Both social media sentiment and stock market data are crucial for stock price prediction

Overview

Relating Social Media to Stock Movements_DA-31st-December

Both social media sentiment and stock market data are crucial for stock price prediction. So, in this project we analyzed the dynamics of stock markets based on both social media news (text data) and stock prices (numerical data).

Understanding the Dataset

The dataset we are working on is a combination of Wallstreetbets-Reddit news and the Standard & Poor’s 500 (S&p 500) stock price from 2013 to 2018.

  • The news dataset contains the top 25 news from Reddit on each day from 2013 to 2018.

  • The S&P 500 contains the core stock market information for each day such as Open, Close, and Volume.

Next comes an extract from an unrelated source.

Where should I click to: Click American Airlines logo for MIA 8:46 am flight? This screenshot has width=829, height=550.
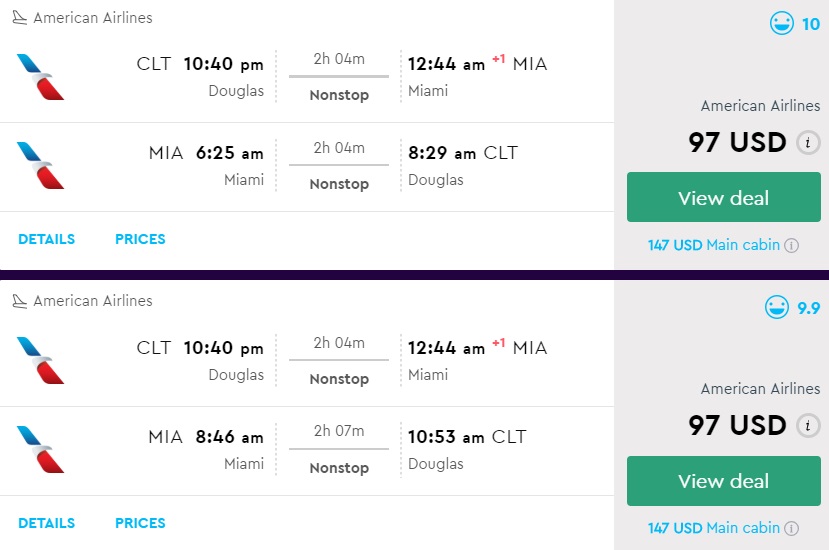pyautogui.click(x=40, y=450)
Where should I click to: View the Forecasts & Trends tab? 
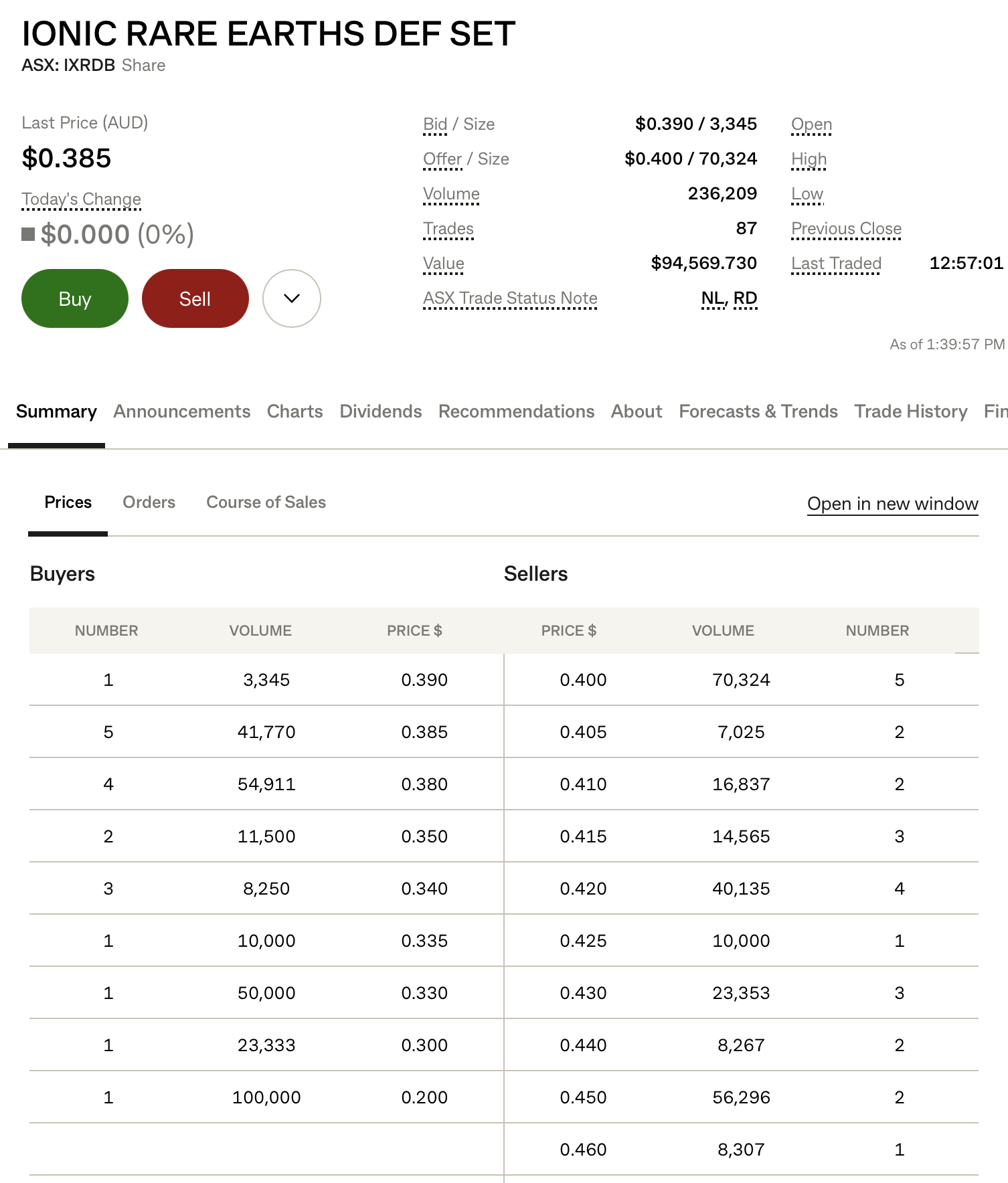(758, 412)
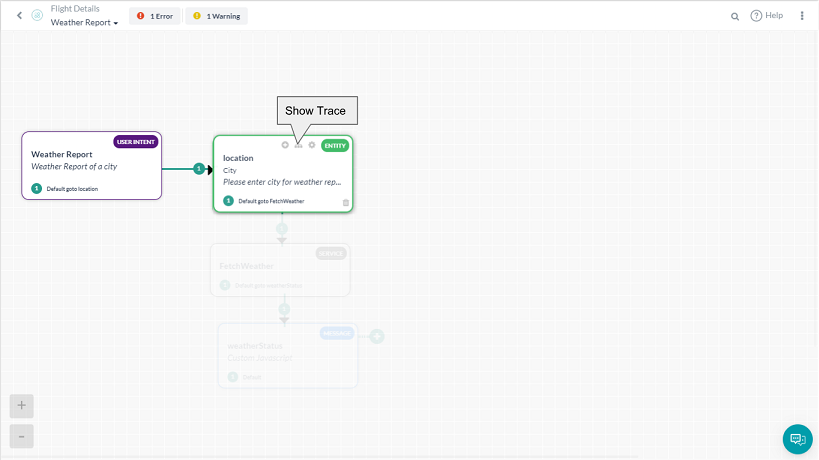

  • The SCORE of the dataset is whether the stock price is increase (labeled as 1) or decrease (labeled as 0) on that day.

EDA

Introduction:

  • data dataset comprises 5698 rows and 8 columns.
  • Dataset consists of continuous variable and float data type.
  • Dataset column variables 'Open', 'Close', 'High', 'Low', 'Volume', are the stock variables from historical dataset and other variables are showing polarity of news which are the derived variables using sentiment analysis as discussed in the above section.

Descriptive Statistics:

Using describe() we could get the following result for the numerical features

open high low close volume count 5697.000000 5697.000000 5697.000000 5698.000000 5.698000e+03 mean 88.139399 89.012936 87.245609 88.146015 1.718703e+06 std 32.666995 32.960833 32.363413 32.660301 1.248357e+06 min 30.380000 31.090000 29.730000 29.940000 1.000000e+02 25% 64.650000 65.310000 64.053300 64.672500 9.880475e+05 50% 80.750000 81.490000 79.990000 80.750000 1.460298e+06 75% 105.270000 106.270000 104.350000 105.345000 2.135991e+06 max 201.240000 201.240000 198.160000 200.380000 3.378024e+07

Preprocessing and Sentiment Analysis

We filled out the NaN values in the missed three topics. And got the polarity and subjectivity for the news' topics. Polarity is of 'float' type and lies in the range of -1, 1, where 1

means a high positive sentiment, and -1 means a high negative sentiment.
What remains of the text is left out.